When I look at my own experience, and ask myself how I am able to come to an anti-religious, anti-evolutionist position, I see that it’s a combination of these factors:

  • I was raised in a religious vacuum (my parents talked about religion as little as possible), so I neither feel uncomfortable with the idea that all organized religion is made up, nor do I feel the need to reject any particular ideas which religions hold dear.

  • I mostly avoided the professorial authority system of higher education, and instead read freely of whatever grabbed my interest, so I don’t feel obligated toward, nor intimidated by, the entrenched schools of thought in academia.
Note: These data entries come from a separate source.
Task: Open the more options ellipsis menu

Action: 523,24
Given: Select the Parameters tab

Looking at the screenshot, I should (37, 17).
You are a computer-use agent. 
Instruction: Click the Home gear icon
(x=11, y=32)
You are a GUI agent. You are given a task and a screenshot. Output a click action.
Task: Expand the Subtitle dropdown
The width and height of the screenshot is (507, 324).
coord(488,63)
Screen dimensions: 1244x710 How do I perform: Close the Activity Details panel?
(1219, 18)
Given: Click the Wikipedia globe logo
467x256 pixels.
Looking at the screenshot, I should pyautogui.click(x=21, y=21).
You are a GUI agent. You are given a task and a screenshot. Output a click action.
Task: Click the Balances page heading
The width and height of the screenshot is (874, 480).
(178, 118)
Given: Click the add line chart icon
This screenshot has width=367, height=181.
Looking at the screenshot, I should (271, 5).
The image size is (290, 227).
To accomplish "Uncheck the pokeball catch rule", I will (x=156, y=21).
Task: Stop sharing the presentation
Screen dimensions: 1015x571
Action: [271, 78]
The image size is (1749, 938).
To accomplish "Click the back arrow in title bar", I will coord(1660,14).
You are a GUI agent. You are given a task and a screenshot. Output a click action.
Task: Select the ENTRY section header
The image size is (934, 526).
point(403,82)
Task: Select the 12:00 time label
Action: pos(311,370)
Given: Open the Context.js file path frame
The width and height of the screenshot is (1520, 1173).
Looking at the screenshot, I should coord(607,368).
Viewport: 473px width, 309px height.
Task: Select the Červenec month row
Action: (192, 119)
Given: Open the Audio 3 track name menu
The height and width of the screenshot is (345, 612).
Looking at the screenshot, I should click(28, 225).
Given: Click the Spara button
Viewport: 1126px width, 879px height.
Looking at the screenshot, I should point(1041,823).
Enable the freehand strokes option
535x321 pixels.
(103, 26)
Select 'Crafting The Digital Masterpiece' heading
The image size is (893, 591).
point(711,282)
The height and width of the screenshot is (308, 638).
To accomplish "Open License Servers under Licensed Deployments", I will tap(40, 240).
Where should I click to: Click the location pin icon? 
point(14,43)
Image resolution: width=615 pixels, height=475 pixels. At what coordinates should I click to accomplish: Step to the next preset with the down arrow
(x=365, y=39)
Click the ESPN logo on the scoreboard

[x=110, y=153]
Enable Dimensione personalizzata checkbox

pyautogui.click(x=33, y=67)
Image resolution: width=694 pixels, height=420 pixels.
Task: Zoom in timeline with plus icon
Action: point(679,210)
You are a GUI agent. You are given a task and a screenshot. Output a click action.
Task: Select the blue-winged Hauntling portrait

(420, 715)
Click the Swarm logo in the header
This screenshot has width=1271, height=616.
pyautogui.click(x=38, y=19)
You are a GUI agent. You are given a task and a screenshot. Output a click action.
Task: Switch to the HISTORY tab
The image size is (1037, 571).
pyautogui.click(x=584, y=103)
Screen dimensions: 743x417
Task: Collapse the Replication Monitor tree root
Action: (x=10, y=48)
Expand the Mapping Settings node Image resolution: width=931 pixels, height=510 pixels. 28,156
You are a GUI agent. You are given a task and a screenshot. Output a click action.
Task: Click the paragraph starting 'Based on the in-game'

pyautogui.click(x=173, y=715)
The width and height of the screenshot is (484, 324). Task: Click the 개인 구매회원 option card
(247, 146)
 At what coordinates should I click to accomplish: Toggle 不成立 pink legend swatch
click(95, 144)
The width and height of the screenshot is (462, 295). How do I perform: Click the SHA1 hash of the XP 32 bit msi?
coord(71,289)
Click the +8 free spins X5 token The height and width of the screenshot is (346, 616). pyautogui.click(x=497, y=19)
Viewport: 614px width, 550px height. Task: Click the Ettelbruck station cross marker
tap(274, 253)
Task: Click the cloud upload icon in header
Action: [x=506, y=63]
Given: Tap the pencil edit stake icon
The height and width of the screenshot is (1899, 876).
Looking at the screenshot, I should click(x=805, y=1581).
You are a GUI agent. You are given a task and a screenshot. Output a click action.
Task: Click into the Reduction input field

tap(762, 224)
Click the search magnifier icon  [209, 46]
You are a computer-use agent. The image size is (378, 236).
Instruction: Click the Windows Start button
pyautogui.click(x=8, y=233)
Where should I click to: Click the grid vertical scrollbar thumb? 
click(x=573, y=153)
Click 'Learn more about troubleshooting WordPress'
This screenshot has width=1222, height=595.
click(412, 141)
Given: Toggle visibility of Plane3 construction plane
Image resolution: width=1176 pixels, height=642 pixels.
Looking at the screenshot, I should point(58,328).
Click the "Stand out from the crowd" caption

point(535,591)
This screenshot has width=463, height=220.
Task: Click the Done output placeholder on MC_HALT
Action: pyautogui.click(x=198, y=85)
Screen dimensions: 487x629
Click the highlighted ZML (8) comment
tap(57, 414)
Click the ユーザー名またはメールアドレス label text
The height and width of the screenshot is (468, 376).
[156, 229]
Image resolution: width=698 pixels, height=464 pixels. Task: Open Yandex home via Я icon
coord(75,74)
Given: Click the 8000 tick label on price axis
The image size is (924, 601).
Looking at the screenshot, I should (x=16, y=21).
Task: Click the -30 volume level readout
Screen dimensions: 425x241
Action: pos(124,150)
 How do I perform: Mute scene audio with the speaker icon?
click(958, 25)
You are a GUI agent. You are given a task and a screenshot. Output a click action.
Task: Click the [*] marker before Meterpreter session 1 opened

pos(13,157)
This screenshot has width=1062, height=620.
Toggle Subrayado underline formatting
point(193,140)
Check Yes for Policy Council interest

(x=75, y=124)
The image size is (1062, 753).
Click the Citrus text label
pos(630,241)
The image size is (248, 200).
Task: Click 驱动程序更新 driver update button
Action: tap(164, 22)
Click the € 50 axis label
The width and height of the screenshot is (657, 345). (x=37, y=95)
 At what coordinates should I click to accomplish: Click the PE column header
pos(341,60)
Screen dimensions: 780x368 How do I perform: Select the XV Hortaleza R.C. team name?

  • The particular formative experiences and disappointments of my life have generated an individual who doesn’t give a flying fuck what other people think of his opinion — so if anti-religious anti-Darwinism alienates me from 99.99% of intelligent people, so what?

Our formative experiences shape our belief system in ways that only the most brutally honest among us can even glimpse.

Darwin famously predicted that “religion is doomed.” Here’s my prediction: Darwin was probably right that religion is doomed, although it will take a lot longer, and involve a lot more discovery (and a very different take on that discovery), than he imagined it would. But when religion, as a prominent social phenomenon, truly succumbs to that doom — then Darwinism is doomed. Religion is what’s keeping Darwin alive.

 

Update 2010.07.02 — amino acid intro added; other minor revisions

 

Update 2011.06.11 — Myers quote added

 

Update 2011.09.12 — More information about functional constraints on amino acid sequences.